UL, an independent safety consulting and certification company, announced last month that it would open the door to product submittals of self-balancing scooters, often called hoverboards, for “construction evaluation, testing, and/or UL certification,” noting that recent news reports of hoverboards catching fire show a need for the service.
The certification company’s standards and tests came after at least one hoverboard maker was accused of putting counterfeit safety marks on its products.
The scooters will be tested and certified using UL 2272, which covers the electric drive train including the rechargeable battery and charger system combination. UL has been evaluating, testing, and certifying battery cells and packs for years, as well as battery chargers and power supplies, the company said in a press release.
The CPSC on Thursday urged hoverboard makers and sellers to voluntarily take non-UL compliant scooters off the market immediately.
The CPSC “considers self-balancing scooters that do not meet the safety standards referenced above to be defective, and that they may present a substantial product hazard,” the notice states. “Consumers risk serious injury or death if their self-balancing scooters ignite and burn. … Should the staff encounter such products at import, we may seek detention and/or seizure. In addition, if we encounter such products domestically, we may seek a recall of these products.”
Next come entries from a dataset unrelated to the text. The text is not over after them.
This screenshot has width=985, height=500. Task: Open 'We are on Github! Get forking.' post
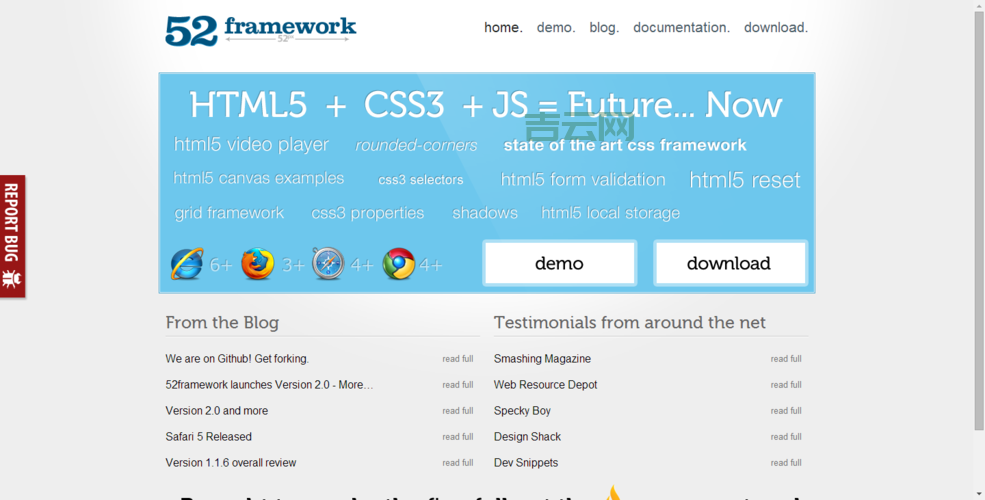[237, 359]
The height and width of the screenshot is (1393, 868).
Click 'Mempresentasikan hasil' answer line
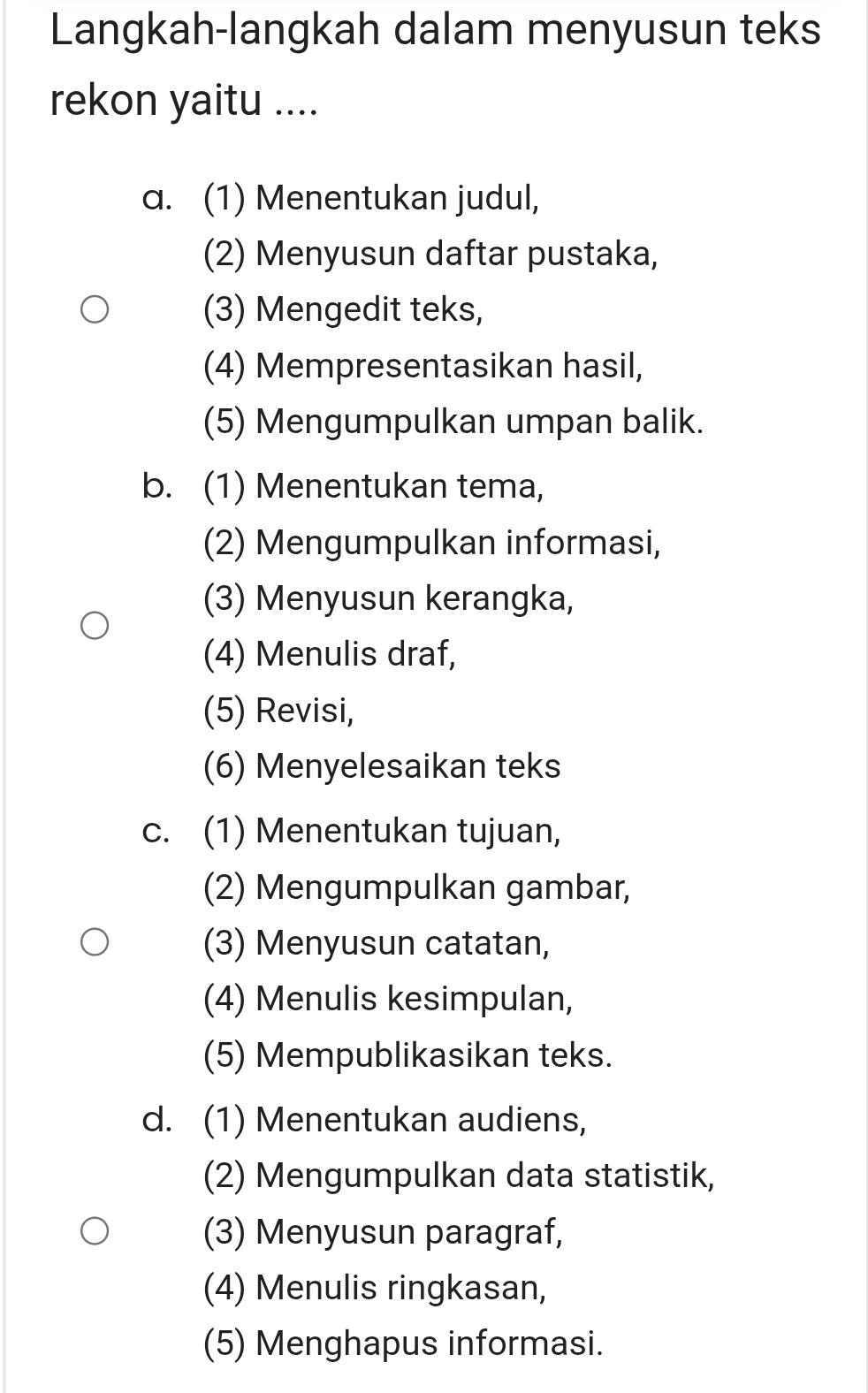tap(423, 365)
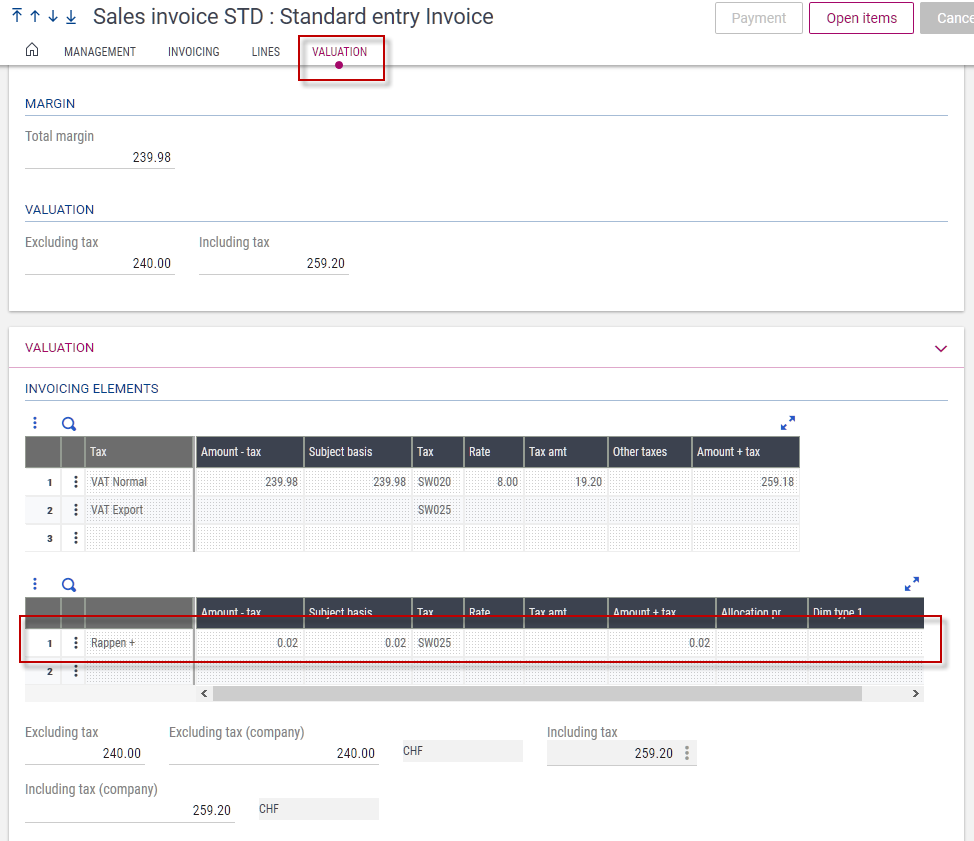Open actions menu beside Including tax 259.20
The width and height of the screenshot is (974, 841).
coord(686,753)
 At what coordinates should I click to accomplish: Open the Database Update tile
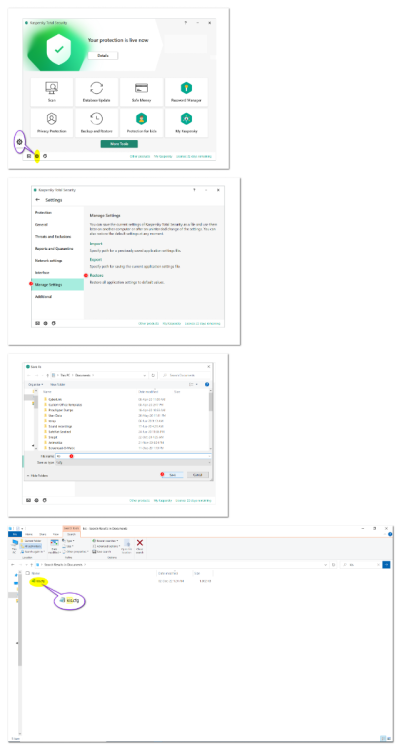click(x=97, y=92)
The notice, which makes it clear that if companies don’t fallow new safety standards they can face enforcement actions such as seizure of products and civil or criminal penalties, aims to hold device makers accountable for failing to comply with the safety standards.
“From Dec. 1, 2015 through Feb. 17, 2016, the CPSC received reports, from consumers in 24 states of self-balancing scooter fires resulting in over $2 million in property damage, including the destruction of two homes and an automobile,” the notice states. “We believe that many of the reported incidents and the related unreasonable risk of injuries and deaths associated with fires in these products would be prevented if all such products were manufactured in compliance” with UL safety standards.
The agency on Friday released a video detailing some of the tests it conducted of hoverboards.
CPSC chairman Elliot Kaye tells Mashable that the notice is the agency’s way of “drawing a line in the sand.”
“From our perspective, a smart retailer will put in place a stop sale to find out if their inventory complies with our standard. If they are certain that it doesn’t, they should then issue a recall proposal,” he said.
Mashable reports that the CPSC came to its decision, in part, after conducting a series of tests on hoverboards that included monitoring the voltage of devices while in use, inspection of circuit boards and batteries, examination of previously burned boards, and scans of the boards’ batteries.
While none of the tested hoverboards caught fire, the CPSC believes it had enough evidence to issue notices to manufacturers and retailers about the devices’ safety, Mashable reports.